Stored records
....................
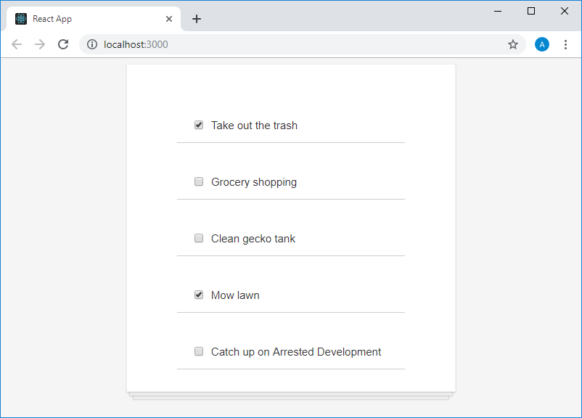The width and height of the screenshot is (582, 418).
Task: Click the browser forward arrow
Action: pyautogui.click(x=40, y=44)
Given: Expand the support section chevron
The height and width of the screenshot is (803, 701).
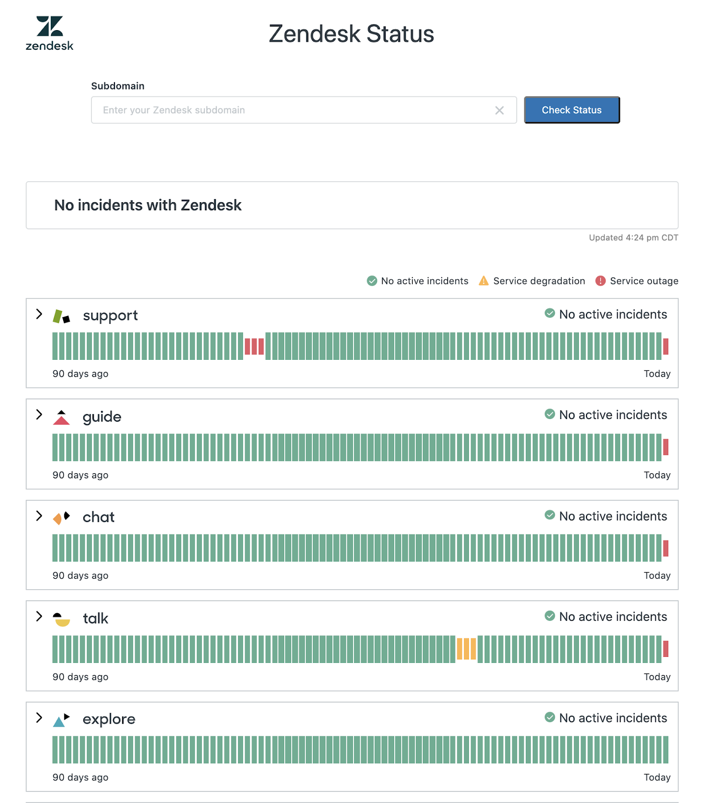Looking at the screenshot, I should click(39, 314).
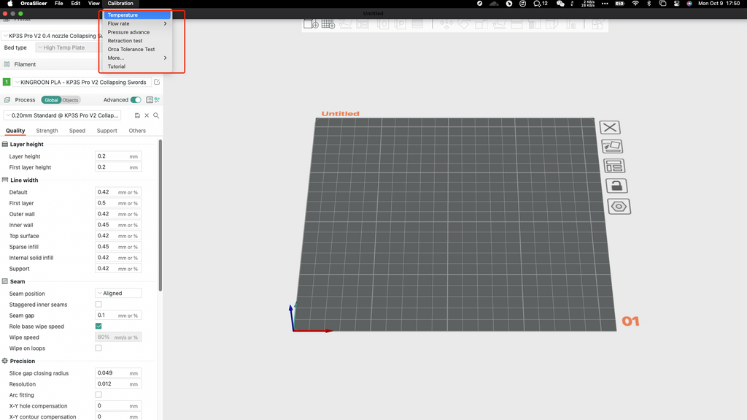Click the auto-orient icon beside the plate
This screenshot has width=747, height=420.
click(612, 147)
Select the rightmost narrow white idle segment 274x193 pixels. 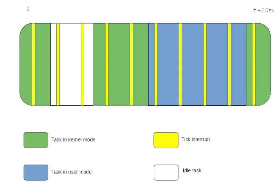[88, 64]
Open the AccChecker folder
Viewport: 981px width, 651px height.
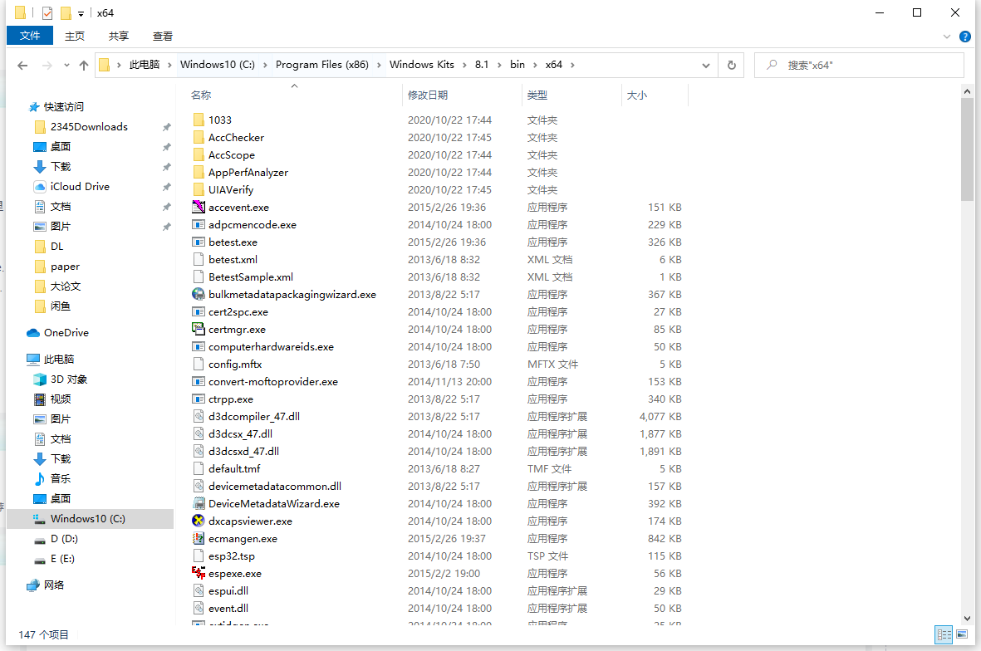click(x=236, y=137)
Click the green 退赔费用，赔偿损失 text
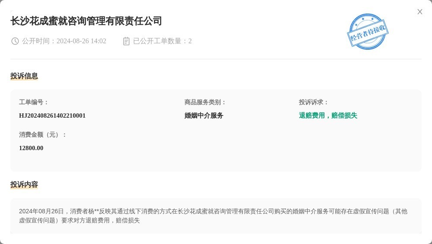Screen dimensions: 432x244 [328, 116]
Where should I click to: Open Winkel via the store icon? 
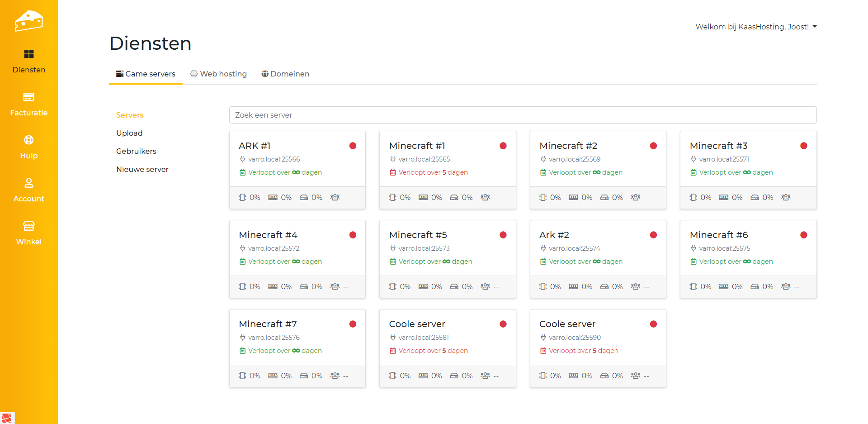[28, 226]
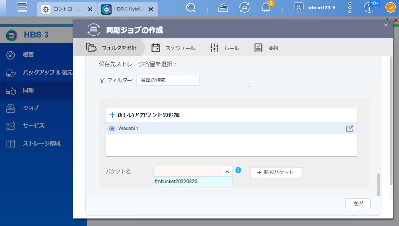
Task: Click the external devices sync icon
Action: (245, 8)
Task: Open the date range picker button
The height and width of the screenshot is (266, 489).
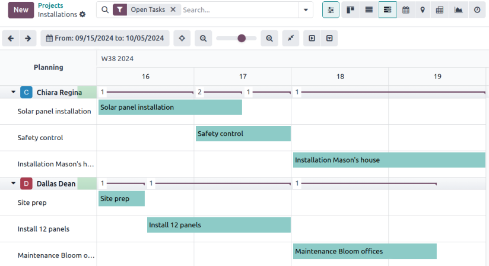Action: [105, 39]
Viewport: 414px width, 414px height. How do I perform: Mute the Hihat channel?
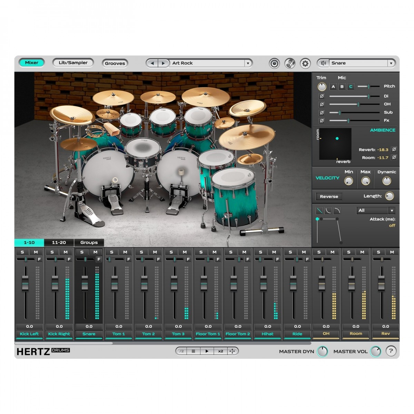click(x=274, y=252)
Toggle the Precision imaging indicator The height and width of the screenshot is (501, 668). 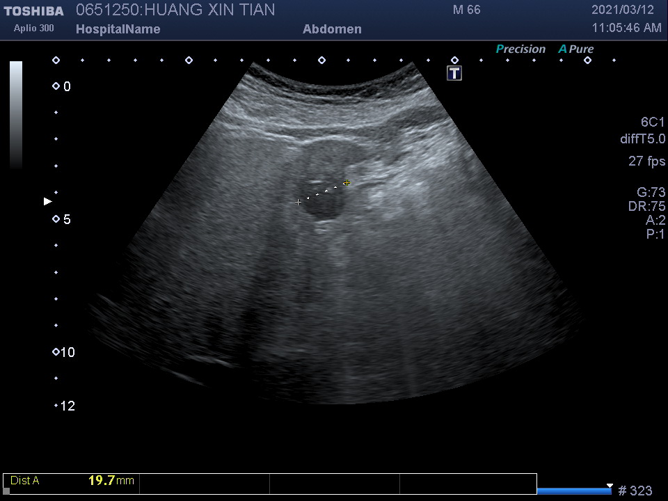[520, 49]
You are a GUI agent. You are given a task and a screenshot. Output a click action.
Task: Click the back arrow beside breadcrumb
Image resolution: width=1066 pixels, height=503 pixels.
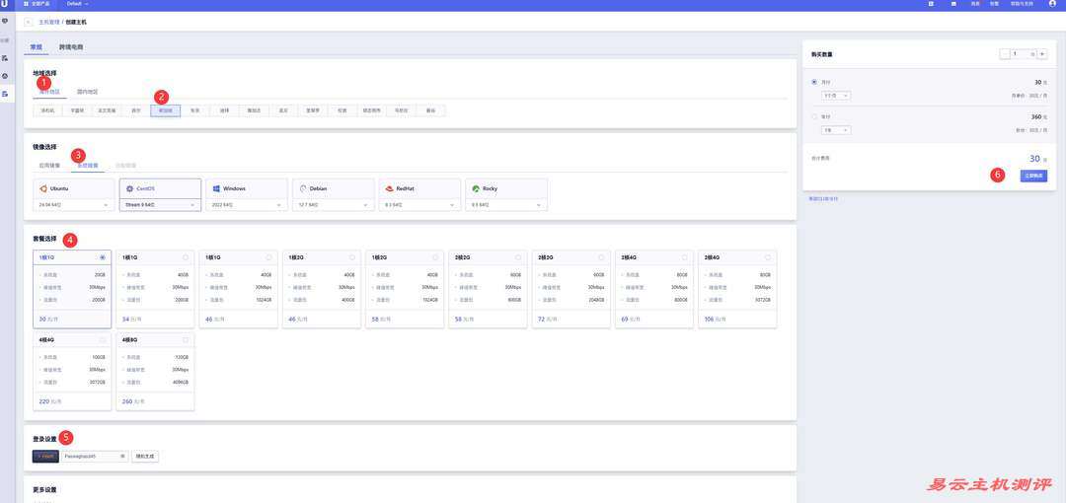click(x=28, y=21)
....................
▶ **WHAT YOU SHOULD DO**:
Output exactly the lines from the line containing "Image resolution: width=1066" through the last line of the records, both included, and leave out every picture.

▶ **RESPONSE AREA**:
Image resolution: width=1066 pixels, height=503 pixels.
click(x=28, y=21)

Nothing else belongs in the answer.